Ren memandanginya seakan ia berbicara dengan bahasa alien.

"Ayo!" Wening menarik tangan Ren. "Periksa mata harusnya enam bulan sekali. Kacamatamu itu belum ganti sejak kapan ... setahun lalu? Aku enggak tahan lihat kamu kesulitan baca tulisan di papan, segitu dekatnya."

"Itu karena tulisan Pak Herdin kayak tulisan dokter. Rasanya, kacamataku baik-baik saja."

"Sudah, jangan membantah. Mumpung masih ada waktu untuk ganti lensa sebelum PTS." Wening menyandang ransel.

Ren pun menurut. Mereka mendapatkan izin keluar sekolah dengan mudah.

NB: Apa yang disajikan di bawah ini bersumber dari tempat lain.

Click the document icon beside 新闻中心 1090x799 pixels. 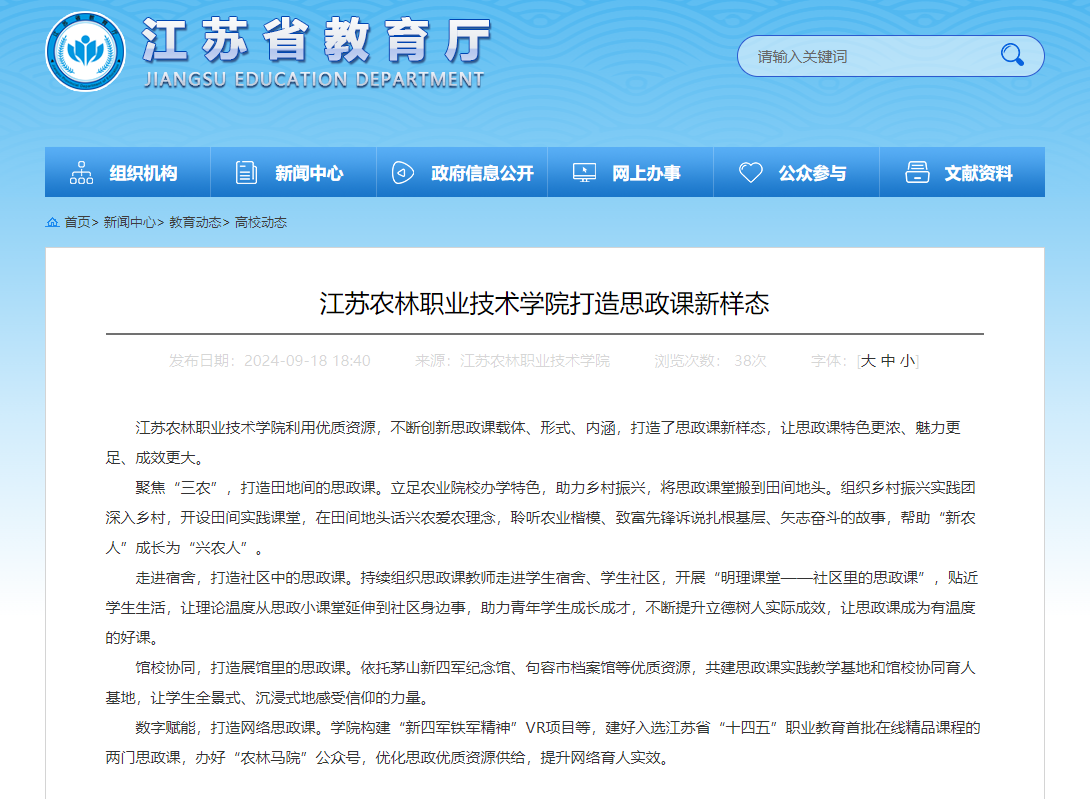(246, 173)

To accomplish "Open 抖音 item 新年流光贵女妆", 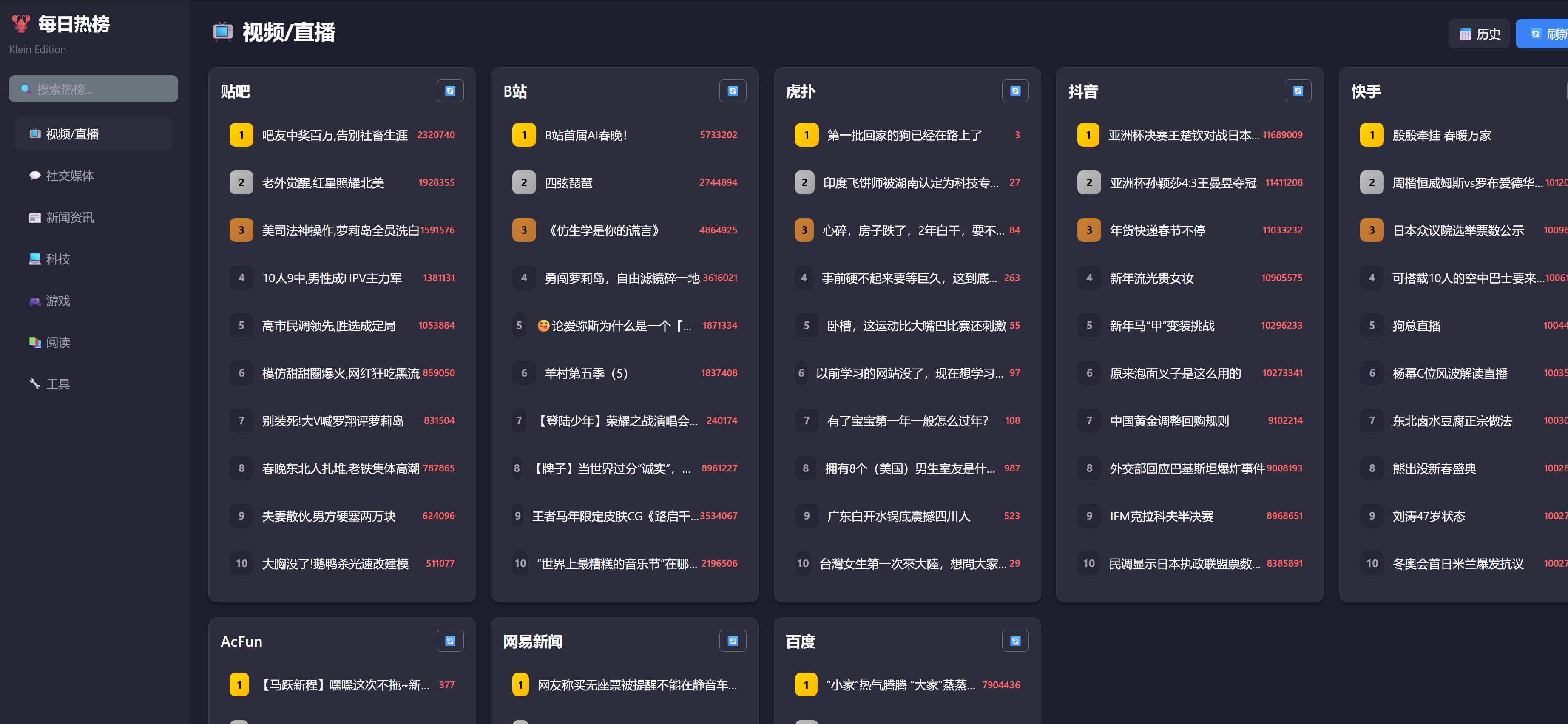I will pos(1151,278).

Ada gunanya juga jadi siswa baik-baik dengan nilai bagus selama ini. Lagipula mereka tidak berbohong. Di angkot, Ren mulai curiga karena Wening terlalu gelisah. "Kamu enggak berniat merampok persediaan darah mereka, kan?"

"Memangnya vampir anemia? Aku cuma mau ketemu teman Ibu secara enggak sengaja." Wening memberi tekanan pada kata-kata terakhir. "Jangan tanya alasanku. Ikhlas saja aku manfaatkan kamu sebentar."

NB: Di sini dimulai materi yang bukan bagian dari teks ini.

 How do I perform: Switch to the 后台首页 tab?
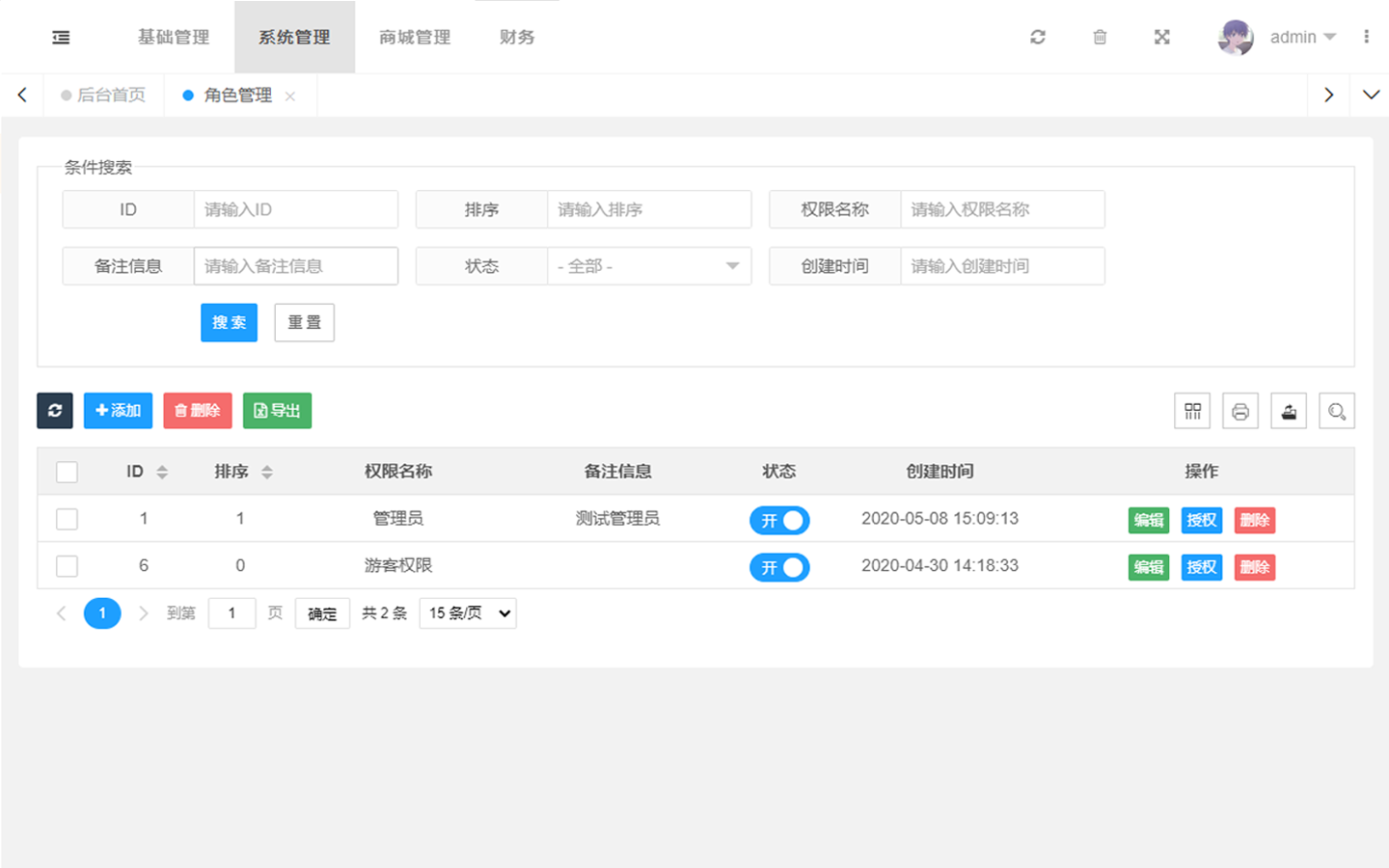click(x=110, y=95)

"Oke," Ren meringis. "Sudah lama aku enggak kamu manfaatkan."

Wening tertawa, dalam hati membenarkan kata-kata Ren. Jangankan saling memanfaatkan, bertegur sapa saja sudah ala kadarnya. Kapan terakhir mereka bertiga mengobrol lama tanpa membicarakan pelajaran? Wening bahkan tidak tahu, kapan Arvind berhasil mengatasi rasa takutnya ditinggal sendirian di rumah. Dan Ren, sepertinya mulai tertarik pada seseorang. Dari caranya menggoda Ren, Arvind jelas tahu siapa gadis itu. Wening tidak dilibatkan dan anehnya tidak berkeberatan. Benar-benar tidak ada waktu untuk memikirkan hal-hal seperti itu. Kelas 12 membuat mereka berfokus pada titik di depan, dan melewatkan sampingan-sampingan yang menjadikan mereka remaja.

Di klinik mata, Wening mendapatkan alibinya. Dokter Hilda mengira mereka pacaran, yang tidak mereka bantah.

"Ren, aku tunggu di luar," kata Wening. "Dokter, terima kasih."